Digital Workflow: The final prostheses are created using rapid prototyping, specifically additive manufacturing. Maxillofacial prostheses are fabricated indirectly by procurement of a mold or model of the prosthesis, followed by the traditional workflow for part processing, or directly manufacturing with the help of 3D printing with adequate material, depending on the anticipated digital workflow and the material being used (e.g., acrylic resins, silicone-based elastomers, and others) [17].
Recent Advances
3D Bioprinting, a combination of 3D printing and tissue engineering is a rapidly expanding technology in the field of regenerative medicine for autograft production. Biomaterials, bioactive substances, and even cells that are carefully positioned and with spatial control can be 3D printed to reconstruct human tissues and organs that can imitate their native counterparts in terms of both shape and function. This process is known as 3D bioprinting [5,7]. It’s the result of combining 3D printing with tissue engineering. Tissue engineering is a field of regenerative medicine that tries to construct an autologous graft using the patient’s own cells.
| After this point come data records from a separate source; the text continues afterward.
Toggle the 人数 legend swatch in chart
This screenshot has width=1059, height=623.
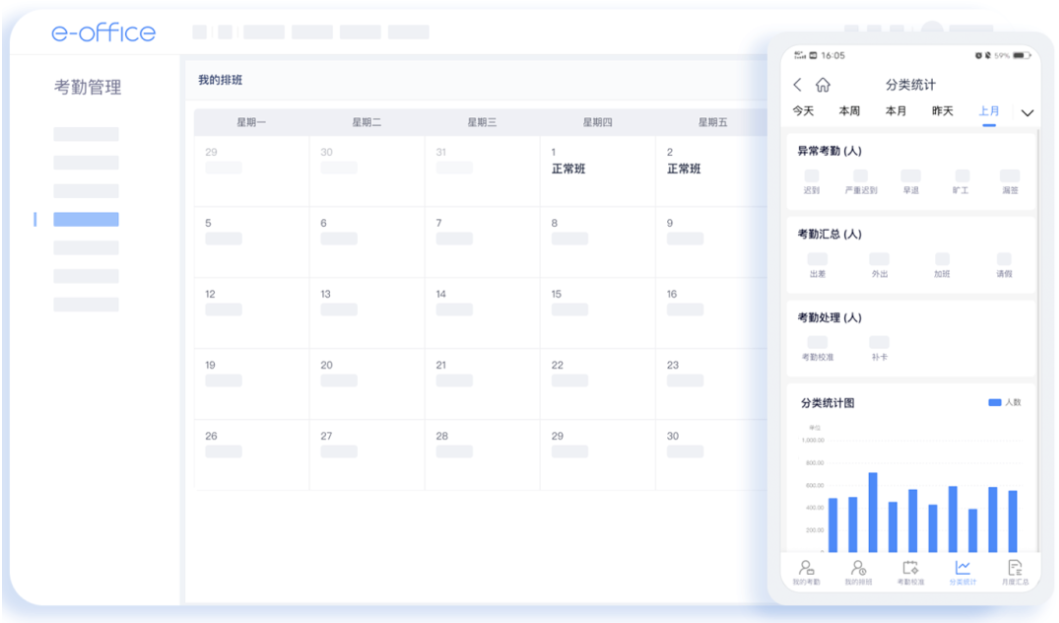tap(994, 402)
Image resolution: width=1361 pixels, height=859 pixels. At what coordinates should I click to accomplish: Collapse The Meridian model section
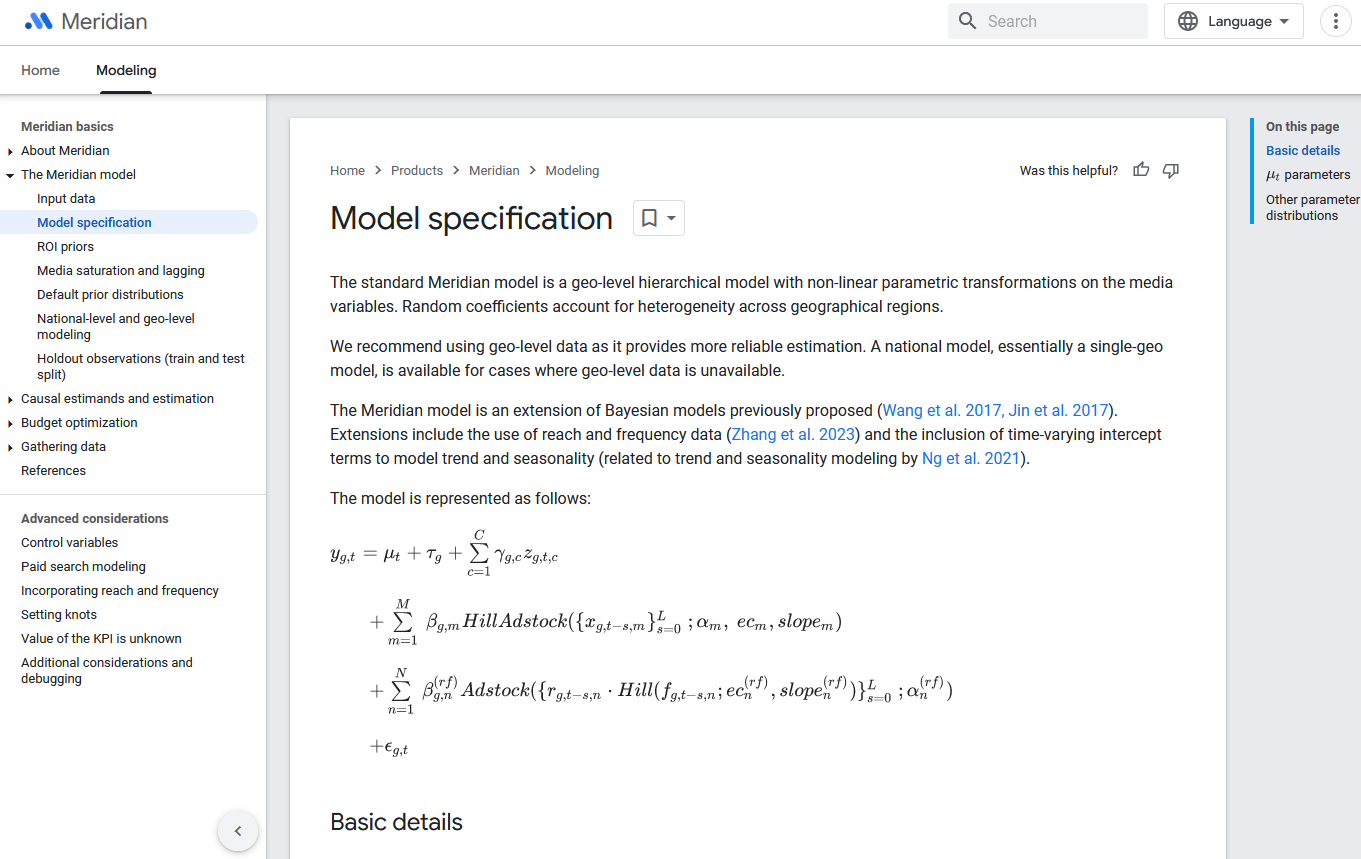[x=10, y=175]
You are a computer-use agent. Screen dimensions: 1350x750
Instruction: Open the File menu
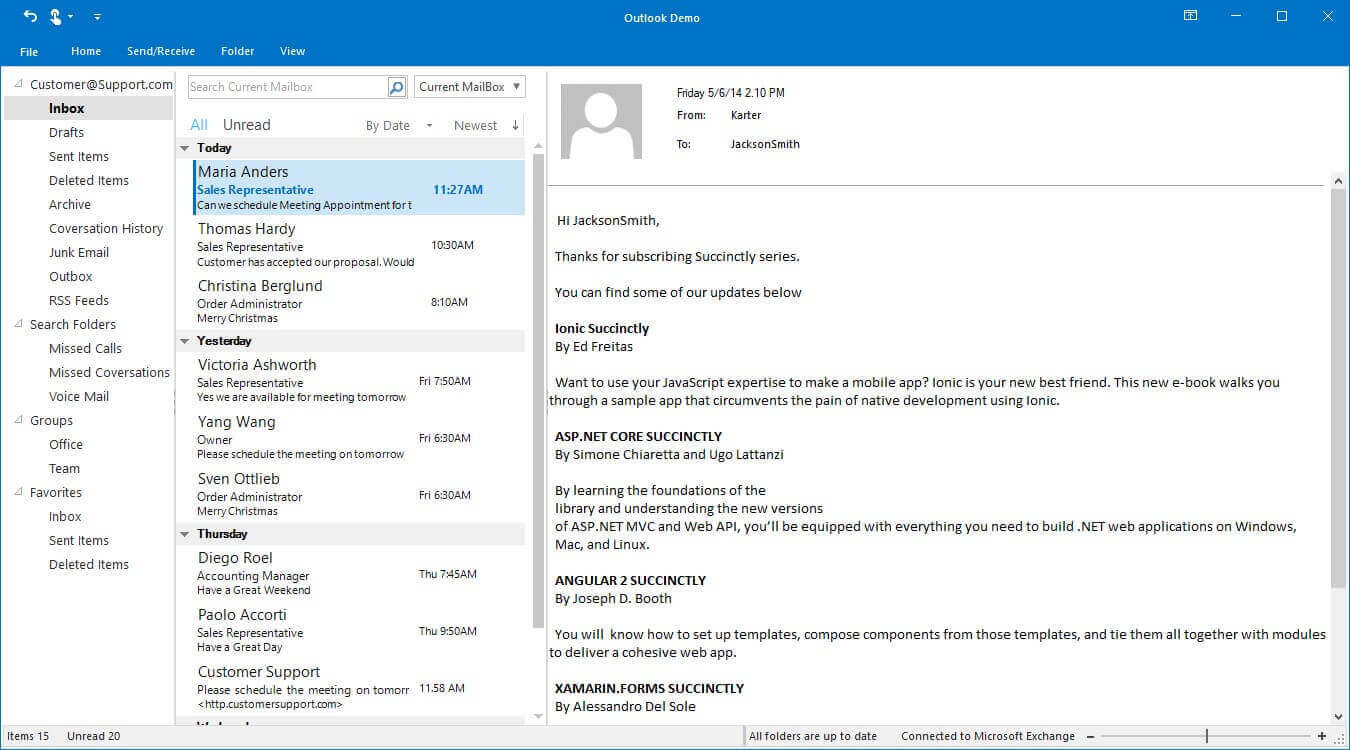pyautogui.click(x=29, y=51)
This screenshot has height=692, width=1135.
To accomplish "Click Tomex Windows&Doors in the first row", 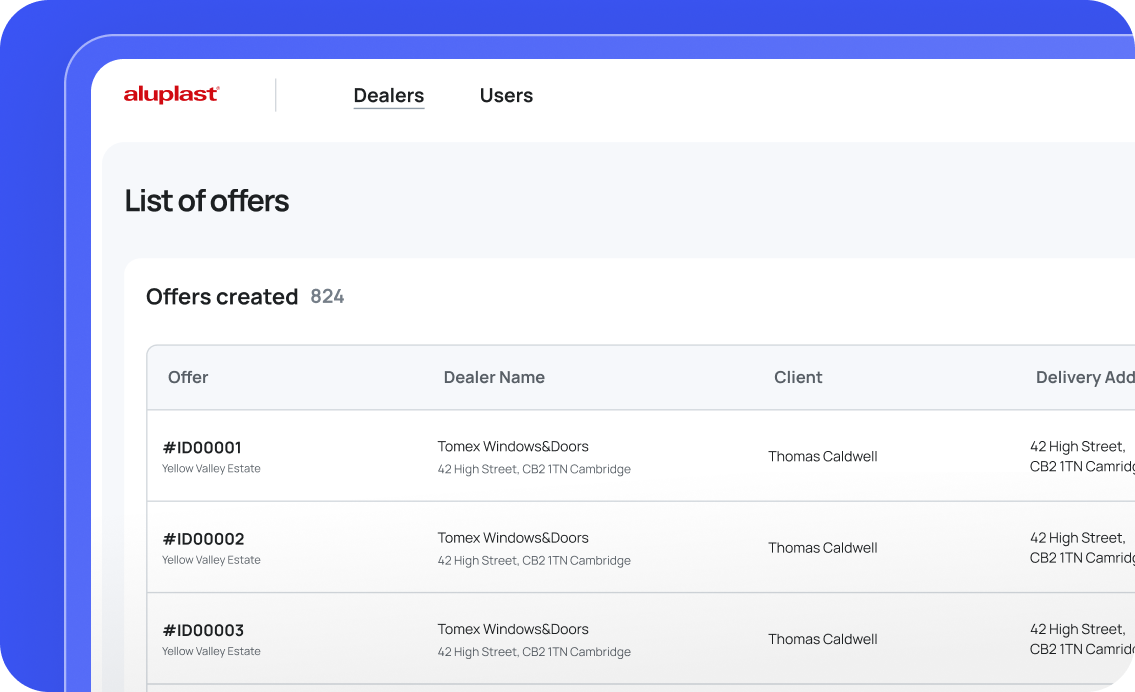I will point(513,446).
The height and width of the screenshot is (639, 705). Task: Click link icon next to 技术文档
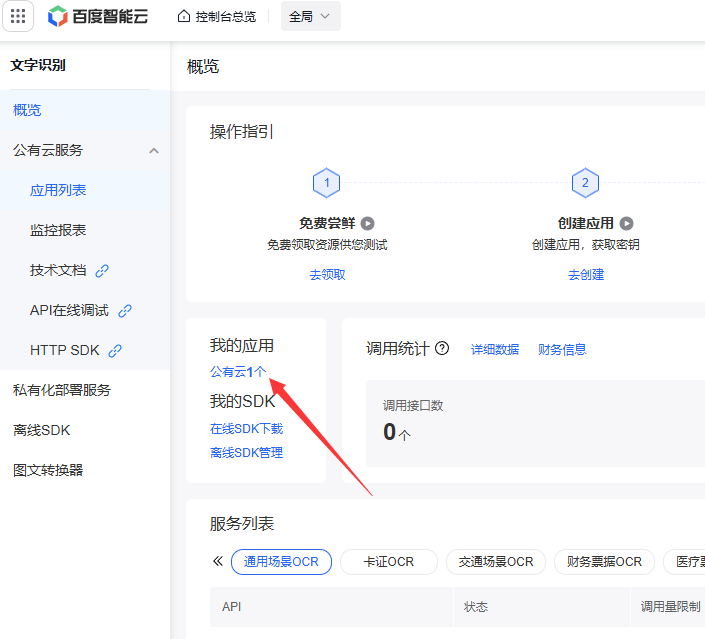102,270
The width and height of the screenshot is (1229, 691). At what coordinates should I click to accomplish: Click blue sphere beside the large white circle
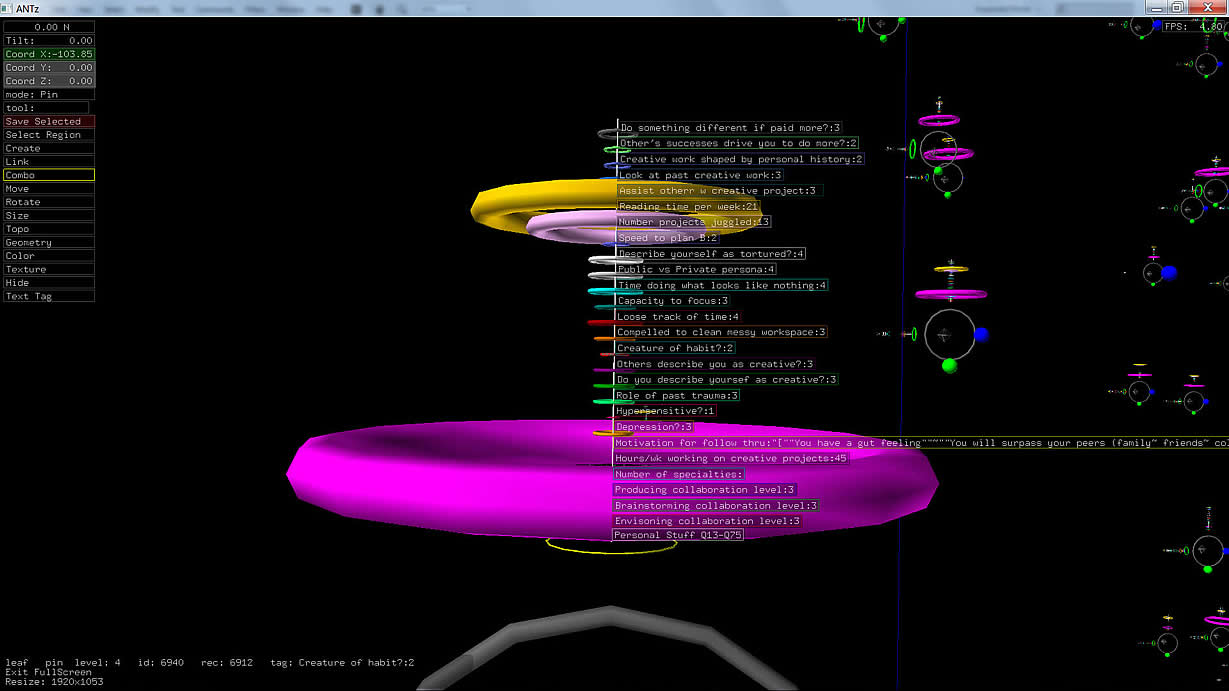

Additive manufacturing technology, such as 3D printing, is now frequently used to improve the aesthetics of maxillofacial prostheses with precise 3D fabrication. It uses CAD software to create complicated facial shapes, which is then followed by layer-by-layer material deposition to create 3D objects. It can make not just complex craniofacial analogs but also can manufacture prototypes for osteotomy guides, bone grafts, and occlusal splints to be used intraoperatively, which increases efficiency and makes surgery easier. However, creating indistinguishable maxillofacial prostheses continues to be a challenge [7,12].
It is clear that 3D RP is an important tool for creating maxillofacial prostheses and 3D bioprinting is a boon in creating complex tissues and organs, such as muscular tissue, and for using biomaterials to manufacture and develop the extra segments. RP techniques are currently playing a larger role and will play an important role in prosthodontics the dominant digital fabrication technologies. There are, however, important problems in the process of innovation that must be addressed. The majority of currently available tissue products closely resemble genuine tissues and have emerged with a focus on tissue removal and multicellular systems. The first aspects of making biopolymer manufacture and obtaining standards should be in sync with the creative cycle. Learning and utilizing the 3D printing technique and achieving the standards requires immediate assistance. In the forthcoming era, clinicians should assume that 3D printing technology will have applications in a wide array of dentistry fields, especially maxillofacial rehabilitation.